For tapas paired with Aussie beers and wines or Latin style cocktails, head to Noa in the neighbourhood of Edge Hill. Or settle in to a day bed on the Balinese style deck at Salt House for a Summer Fling (Grey Goose, lime, passionfruit and apple juice) while live music fills the marina. If you’re craving a spin through the country, head to Mt Uncle Distillery in the Atherton Tablelands, where you can wash down wood fired pizzas with spirits distilled from local sugarcane and botanicals. On the way back to Cairns, stop off at Petals & Pinecones for a “milkshake on steroids”.
Where to play
The jumping off point for many a Great Barrier Reef excursion, the 3km long Cairns Esplanade is also a lively place to stick around.

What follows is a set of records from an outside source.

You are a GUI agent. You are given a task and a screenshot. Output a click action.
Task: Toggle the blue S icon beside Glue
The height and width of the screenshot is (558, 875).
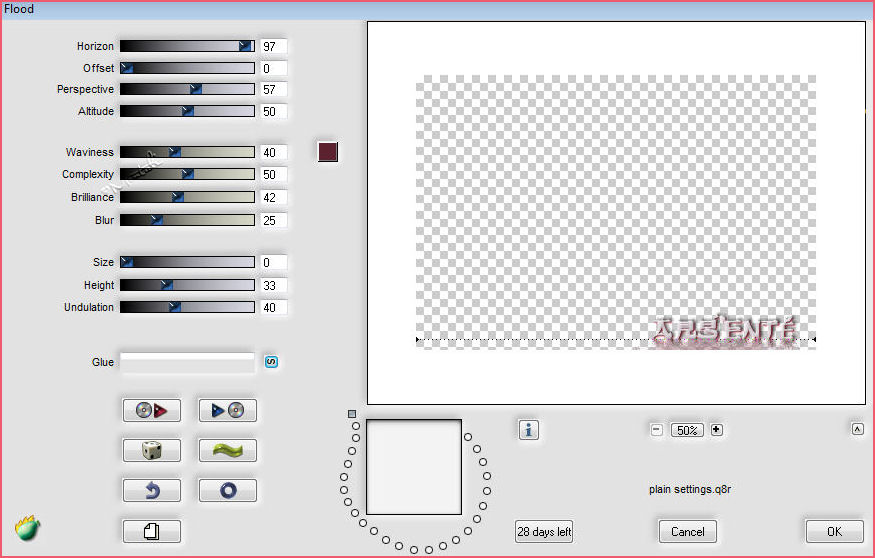click(x=271, y=362)
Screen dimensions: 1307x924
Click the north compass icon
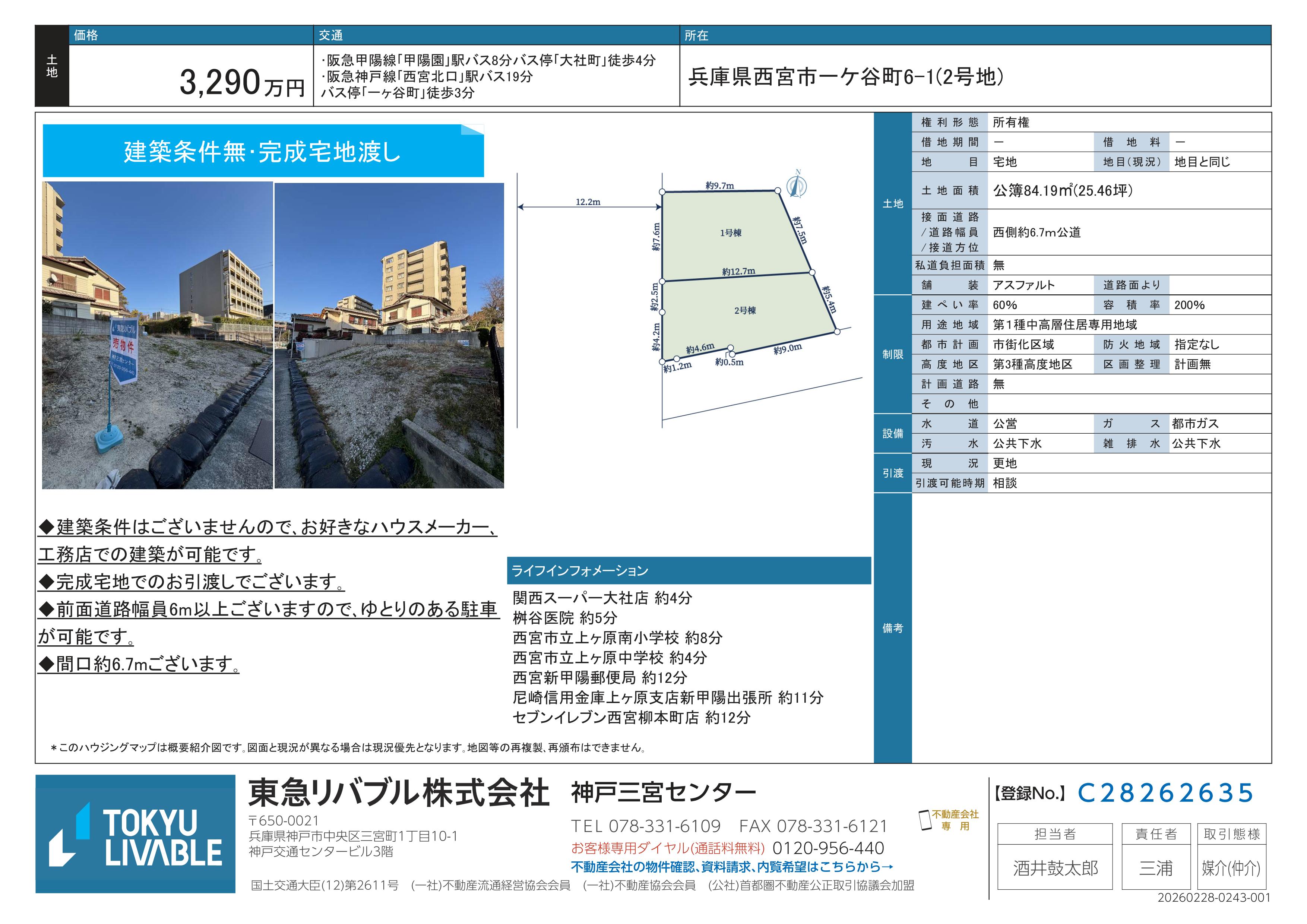point(796,185)
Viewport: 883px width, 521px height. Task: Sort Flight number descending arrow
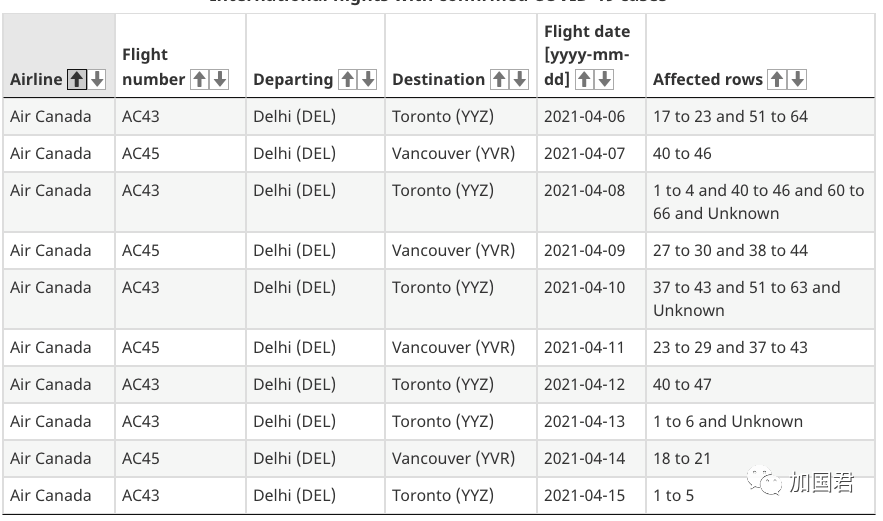point(220,79)
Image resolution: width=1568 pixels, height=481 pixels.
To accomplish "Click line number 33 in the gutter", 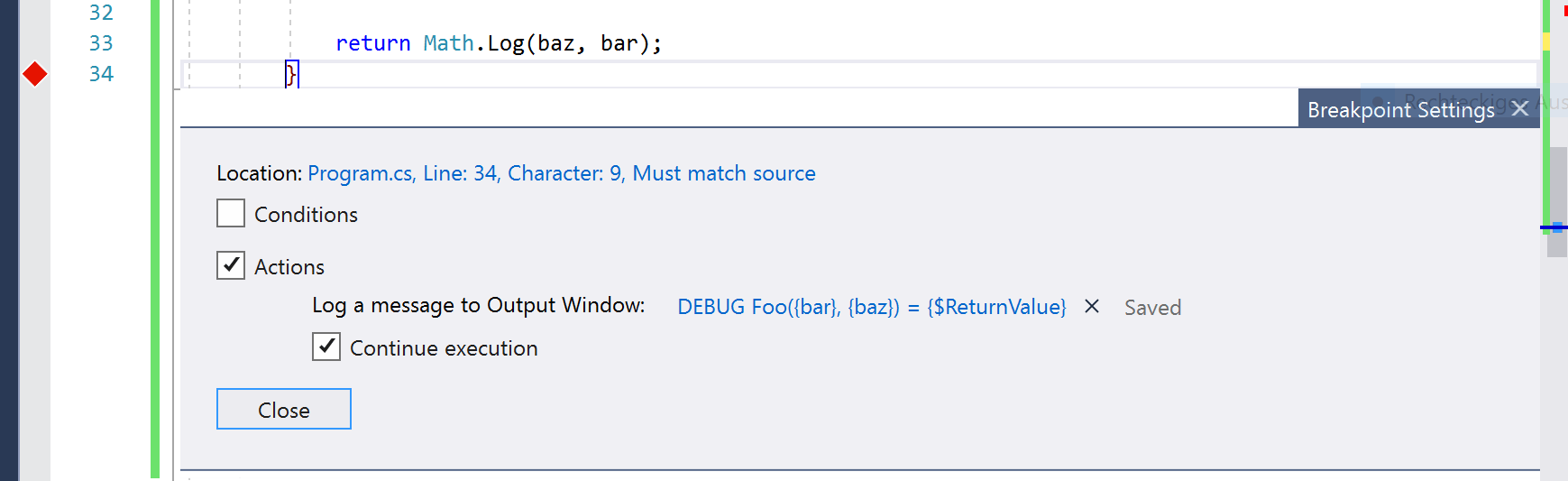I will pos(101,43).
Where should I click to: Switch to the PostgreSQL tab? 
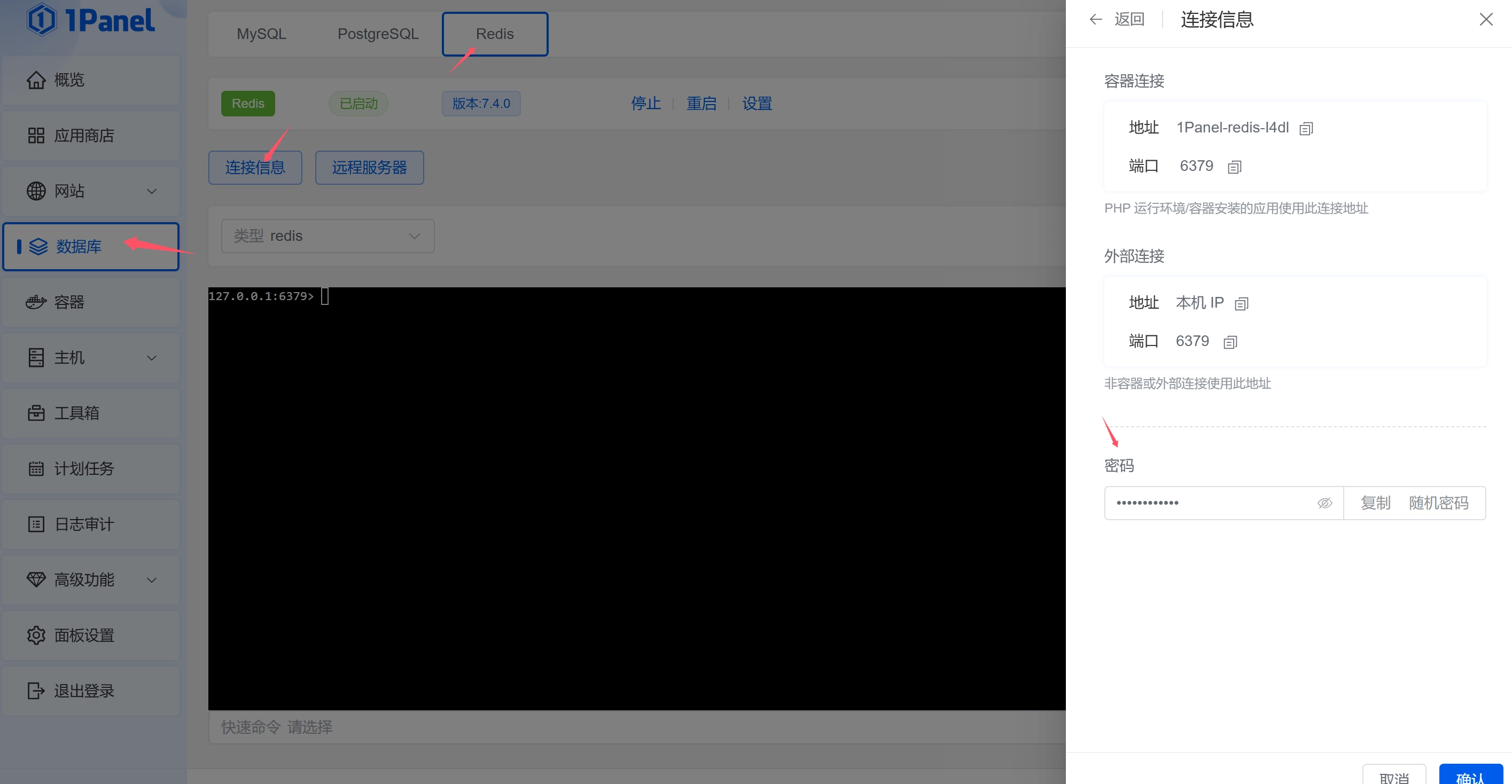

Little ones can splash in the saltwater lagoon and discover marine mammals and sharks up close at the Cairns Aquarium, which opened in late 2017. If you'd like to jump off Cairns' tallest viewing platform, you can head to Australia's only bungy site at Cairns Bungy Jumping where Members save $43. Or swing at speeds of 120km/hr on the Giant Jungle Swing where Members save up to $36.
Edge Hill still feels like a secret despite the dramatic mirrored entrance to the Cairns Botanic Gardens that reflects the surrounding trees. Inside is a vast collection of tropical palms, orchids, bamboo, bromeliads and fruit trees from Australia and Southeast Asia – including the rare Amorphophallus titanum (corpse flower), which can weigh up to 70kg and smell like rotting flesh.
Recover from your corpse sighting at the Tanks Arts Centre nearby, where World War II oil storage tanks host gallery shows, theatre productions and such musical talent as Michael Franti. Memorable day trips also abound, including the Cassowary Coast to the south, the Atherton Tablelands to the east, Kuranda and the Crystal Cascades closer to home, and all the treasures of the Great Barrier Reef, notably Fitzroy and Green Islands.
Where to shop
Fans of market shopping are in luck in Cairns. Every night once the sun goes down, the open air Cairns Night Markets fire up with more than 70 stalls hawking everything from pearls and opals to Indigenous crafts, organic fruit juice, and ethnic eats to a diverse crowd. Saturday also offers the family friendly Cairns Esplanade Markets during the day, featuring barbecue and play areas for kids intermixed with crafts, clothing, jewellery, pottery, skincare and leather goods.
The indoor Rusty's Markets (operating since 1975) is a weekend extravaganza of regional produce, international food and drinks - the Vietnamese iced coffees are second to none - bush tucker stalls staffed by Aboriginal and Torres Strait Islander proprietors, fashion and bric a brac. Nearly as historic are the Kuranda Original Rainforest Markets, an outdoor labyrinth of colourful, bohemian and eco conscious shops a half hour drive from Cairns. Less frequent but equally fantastic are the second Sunday of the month Holloways Beach Markets, set on the Casuarina Street foreshore, and the community minded Tanks Markets at the Tanks Arts Centre, held from April to November on the last Sunday of the monh.
Where to stay
Smack dab in the centre of Cairns, the NRMA Cairns Holiday Park caters to backpackers and veteran travellers who want to be close to the action of the Cairns Esplanade and marina but within a short drive from Kuranda and all the natural wonders of the World Heritage Daintree Rainforest and Great Barrier Reef. On top of powered and unpowered sites (some of them with private bathrooms), the park offers air conditioned studios, a saltwater swimming pool, free wifi and a fruit and herb garden to spice up your camp meal.